- [Text to read]:
▶
Highest Rated Comments


Nav_Panel309 karma

That's what it seems on first glance, but when I listen deeper and study the context, I hear a lot of unrest and tension.

Ragtime was music essentially created for the whorehouses in New Orleans and surrounding areas. Although it's not obvious from all the piano renditions, the music originated from the minstrel show. It becomes much clearer when you hear rags played on the banjo (Vess Ossman was the banjo master in the early 1900s). Here's another song from the era: "All Coons Look Alike To Me". Note the stylistic similarities to the ragtime number.

It's music purely for entertainment's sake. There's not much honest emotion there. In fact, it goes beyond this: it's music created by the cultural clash of blacks and poor white immigrants, mostly for the entertainment of the middle class (and other poor white immigrants). You can just feel the plastered smiles, overbearing racist jokes, and, of course, the blackface.

I personally find I am much happier when listening to the music that grew out of ragtime, mostly from the 20s. I find it to be a much more enduring and exciting artistic statement: capturing some emotion of the musicians as opposed to being simple entertainment. However, it has the same upbeat danceable energy as those ragtime recordings. All it took was one generation for those musical styles to be fully reclaimed, and they called it jazz (although we must note that the music was in the process of being reclaimed even when "All Coons Look Alike To Me" was released: Arthur Collins was a black performer, but he was also a minstrel performer, and he performed in blackface as well. America is weird.). Some cool examples from the 20s (easier on the ears than the two above):

  • Jelly Roll Morton - Maple Leaf Stomp -- probably the most obvious way to see how hot jazz came to be out of ragtime. Morton got his start in those old whorehouses and recorded many songs that are probably the closest we're going to get to hearing how the music was actually played back then.
  • Bix Beiderbecke - In A Mist (1928) -- known for his trumpet playing, this piece showcases his piano skills as well, and foreshadows the cool jazz of the 1950s. Listen to those exotic (at the time) chords!
  • Louis Armstrong - Put 'Em Down Blues (1927) -- Armstrong's basically a household name at this point, but not for the stuff he recorded during the 1920s. Check out the brief piano solo to see how far ragtime had come in ~20 years.

And there's SO SO SO MUCH MORE. When it comes to recording, the period between 1927 and 1932 was incredible: electric recording had just been invented, so finally those old 78s were starting to sound really good. They recorded all sorts of stuff, and a lot of it is still awesome and interesting to hear today. I could link stuff from that period for hours...

tl;dr: Jazz was basically ragtime before it became all cool and intellectual, and it was awesome.

EDIT: Since this post seems to be gaining some popularity, I made a follow-up post below: http://www.reddit.com/r/IAmA/comments/1qtvav/iama_professional_pianist_who_can_improvise_on/cdgqnkc

Edit 2: Thank you for gold :)
◀
- [Directives]:
[a] Using the ragtime comment, answer the following:
(i) Who is named as the banjo master in the early 1900s?
(ii) What year is given for Bix Beiderbecke's "In A Mist"?
(iii) Between which years was the period for recording described as incredible?
[b] Please retype the listing lines, starting with the line that contains "979x900 pixels. Task: Click" and going on through the end of the listing, both ends included. Leave the pictures out of your answer.

- [Element and text location data]:
▶
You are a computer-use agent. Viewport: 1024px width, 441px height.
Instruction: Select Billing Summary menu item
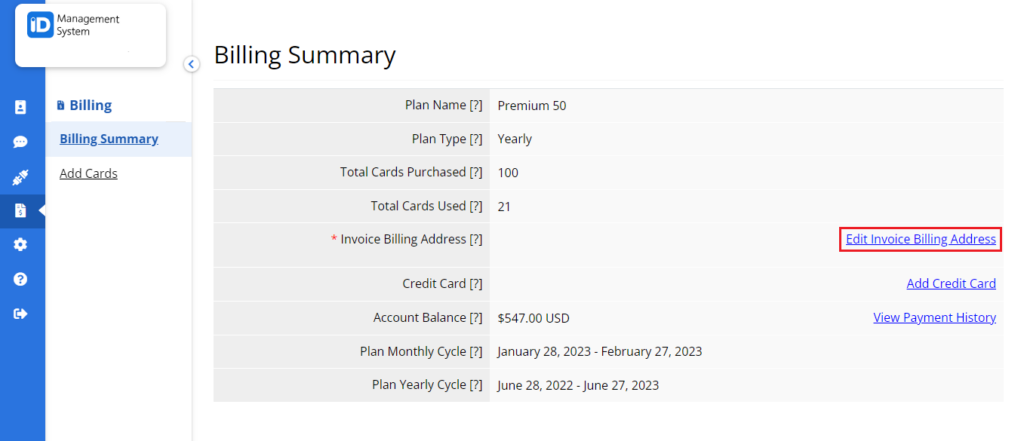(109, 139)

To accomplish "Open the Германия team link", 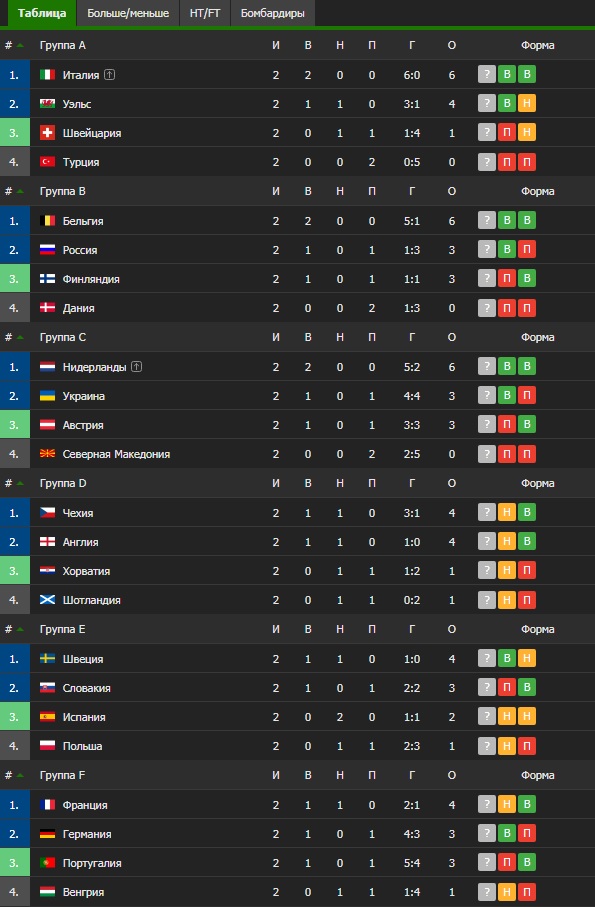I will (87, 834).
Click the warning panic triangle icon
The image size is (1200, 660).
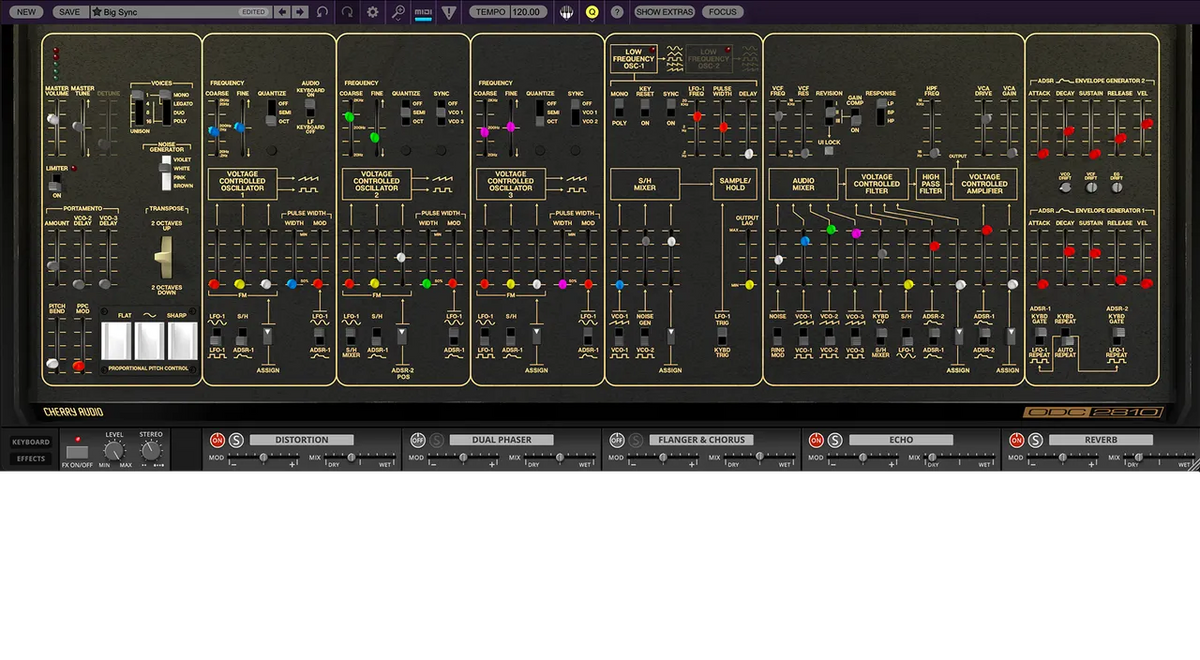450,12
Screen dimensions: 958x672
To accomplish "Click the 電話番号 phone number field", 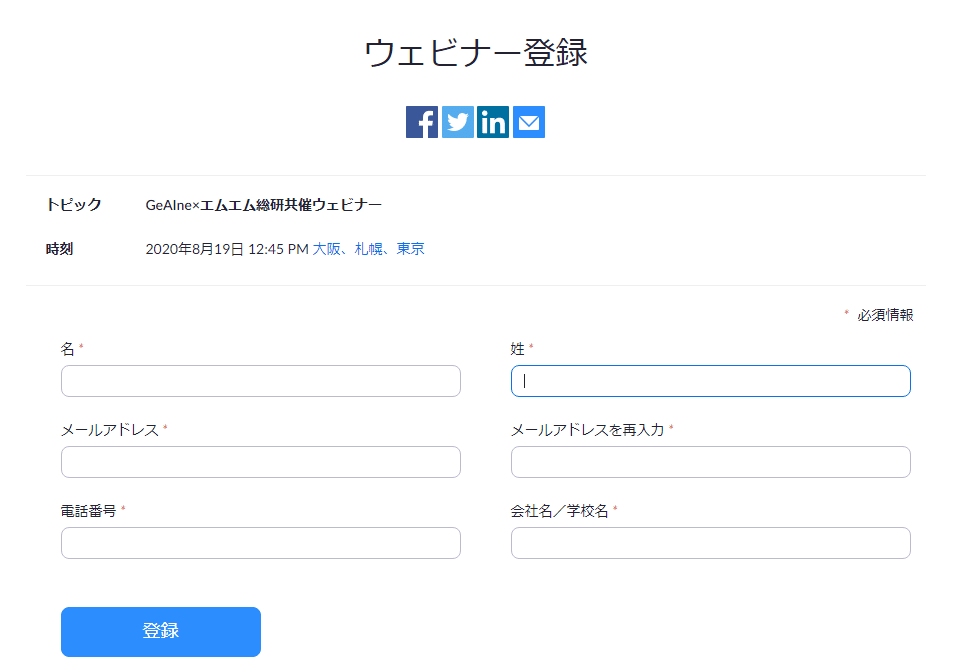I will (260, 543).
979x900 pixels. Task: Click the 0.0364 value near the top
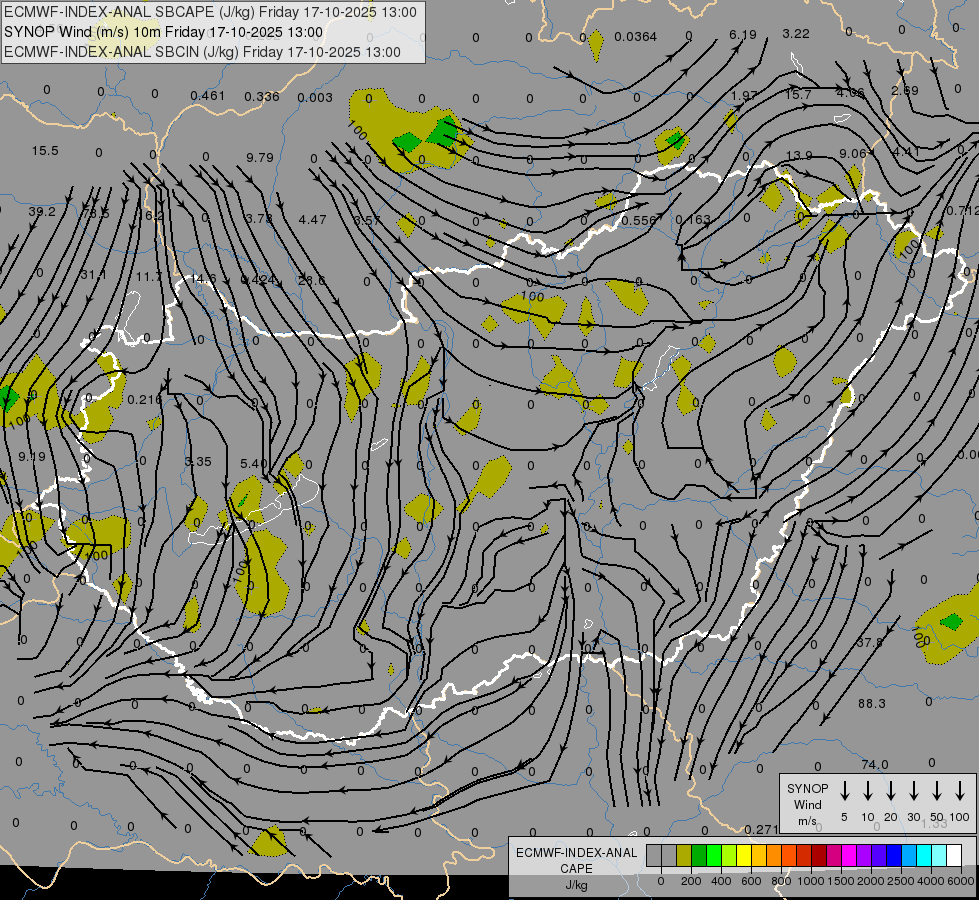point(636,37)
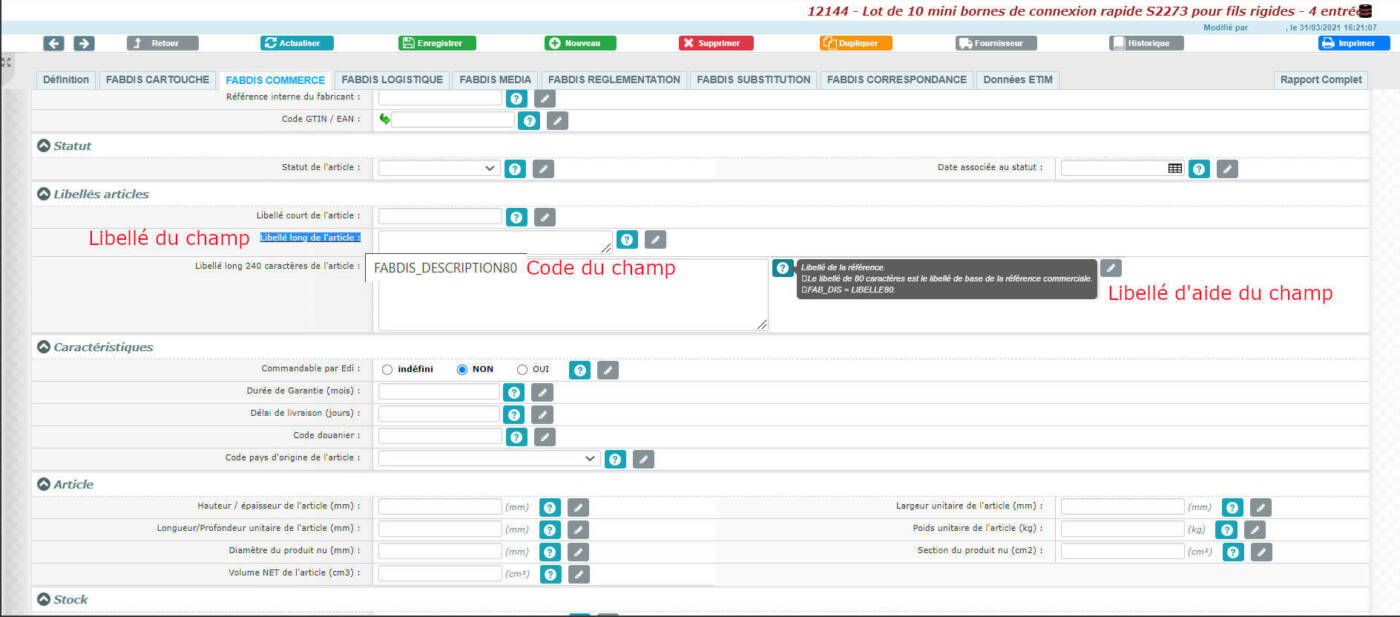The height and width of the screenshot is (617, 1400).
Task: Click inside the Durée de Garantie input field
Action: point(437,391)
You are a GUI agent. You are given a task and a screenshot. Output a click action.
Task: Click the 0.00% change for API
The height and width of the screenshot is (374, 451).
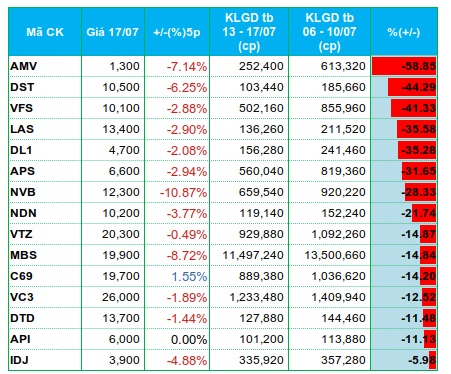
◀
- [Solutions to the exercise]:
[a]
(i) Vess Ossman
(ii) 1928
(iii) 1927 and 1932

[b]
979x900 pixels. Task: Click the 0.0364 value near the top
point(636,37)
The height and width of the screenshot is (617, 1400).
Task: Click inside the Durée de Garantie input field
Action: point(437,391)
You are a GUI agent. You are given a task and a screenshot. Output a click action.
Task: Click the 0.00% change for API
The height and width of the screenshot is (374, 451).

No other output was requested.